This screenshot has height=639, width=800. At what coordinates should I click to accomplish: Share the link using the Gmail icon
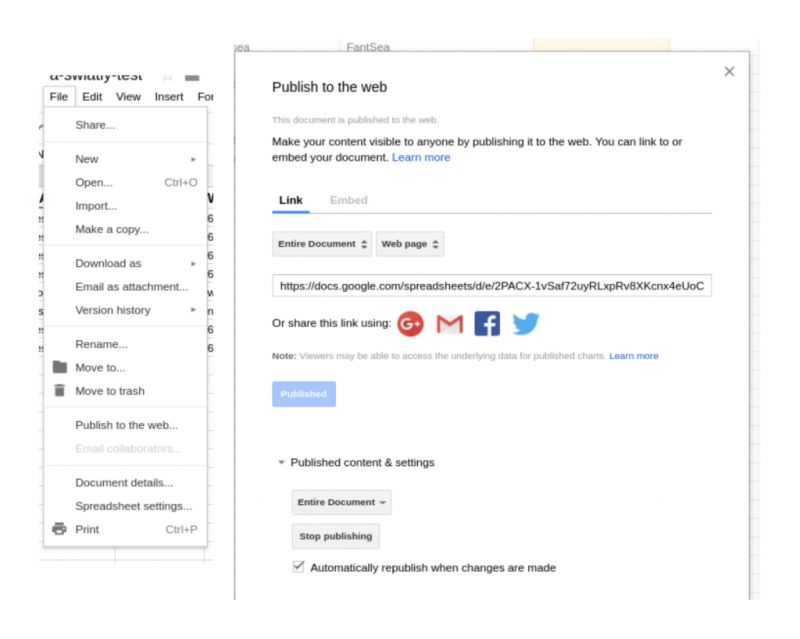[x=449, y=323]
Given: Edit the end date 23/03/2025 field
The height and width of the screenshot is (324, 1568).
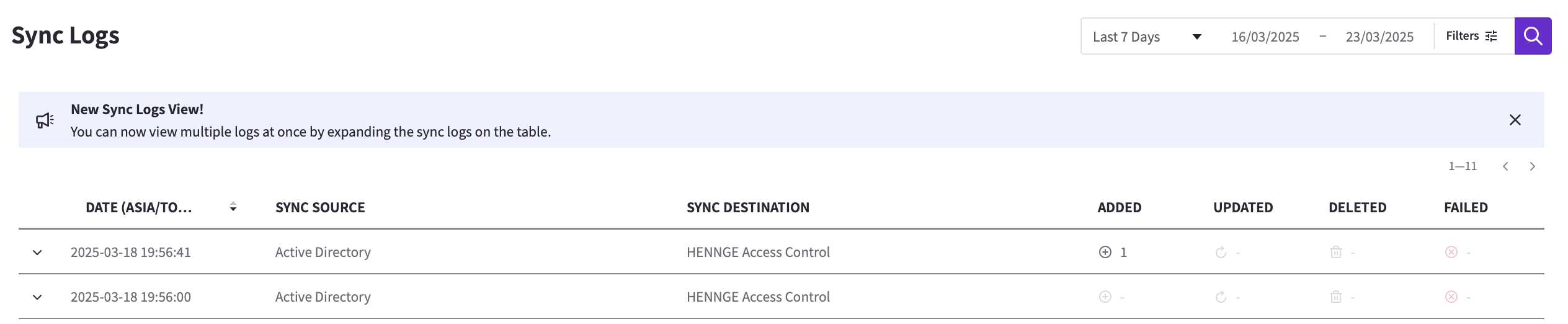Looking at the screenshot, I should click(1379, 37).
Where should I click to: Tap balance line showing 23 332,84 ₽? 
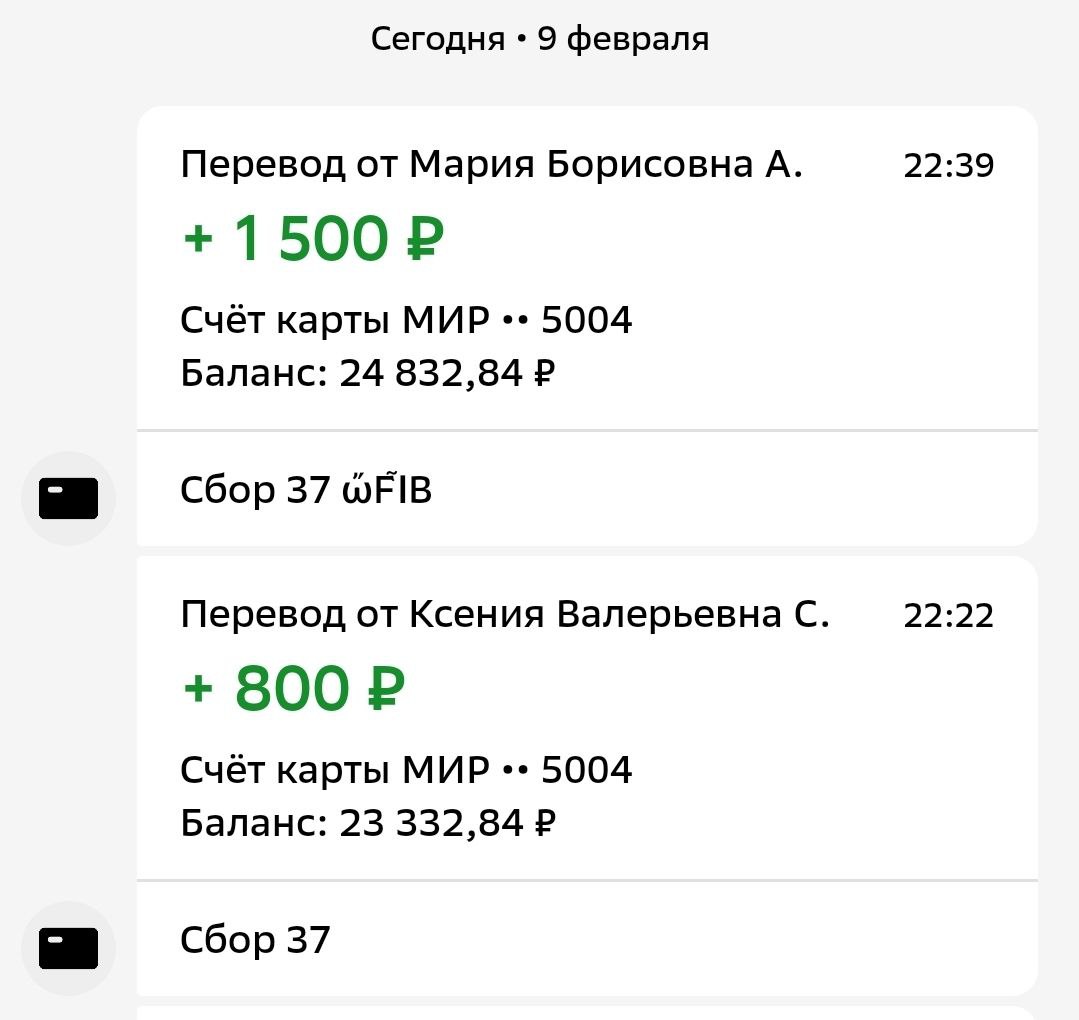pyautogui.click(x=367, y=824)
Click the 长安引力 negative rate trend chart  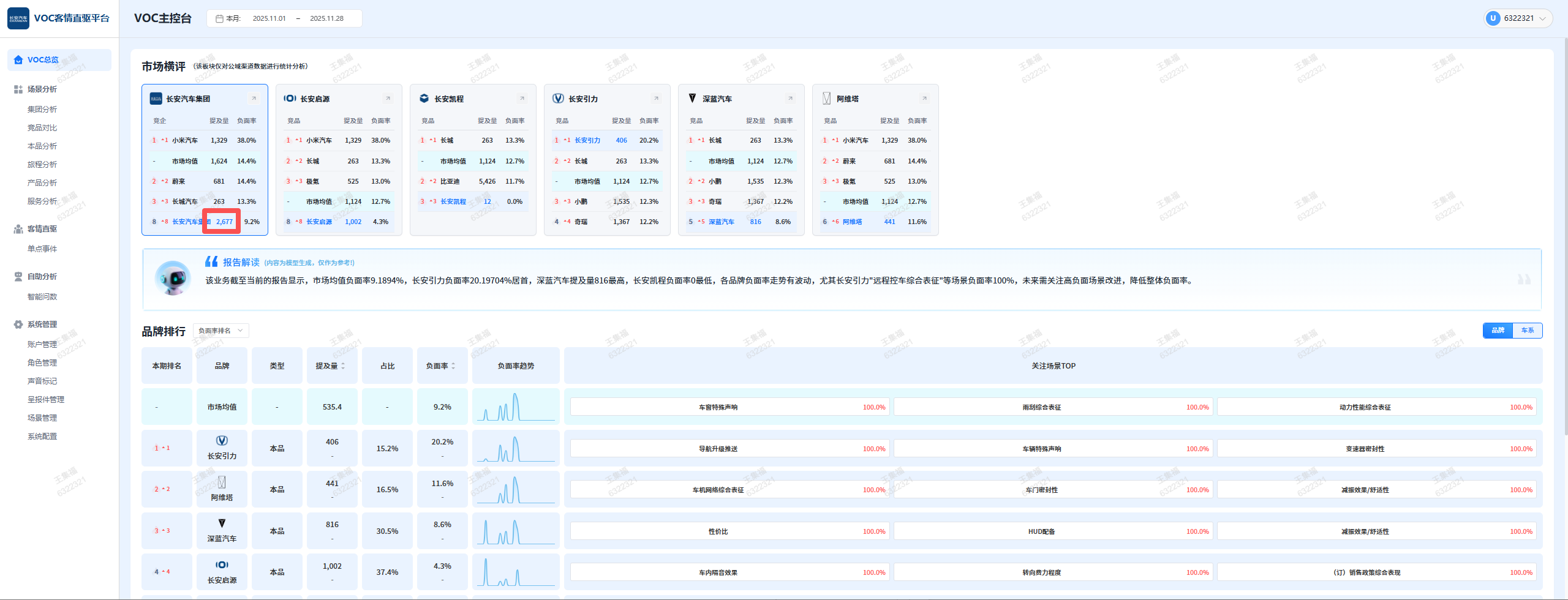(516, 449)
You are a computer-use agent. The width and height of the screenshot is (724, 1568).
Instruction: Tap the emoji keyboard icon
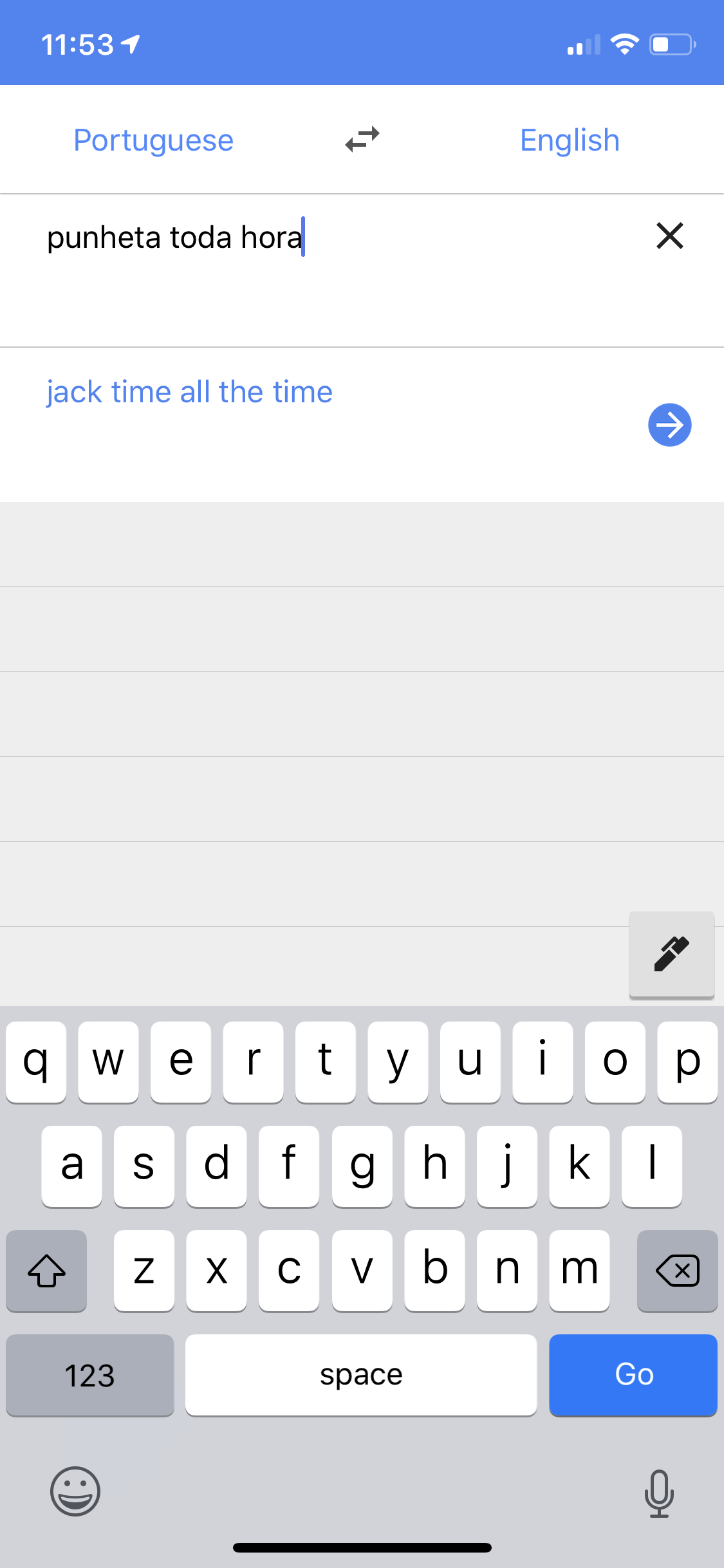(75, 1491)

### Problem description
If a line falls between the first line of the records above and the line containing "Given: Edit the end date 23/03/2025 field", inclusive, retype it exactly; leave pictures out.

### Exercise solution
This screenshot has height=639, width=800. At what coordinates should I click to accomplish: Share the link using the Gmail icon
[x=449, y=323]
Given: Edit the end date 23/03/2025 field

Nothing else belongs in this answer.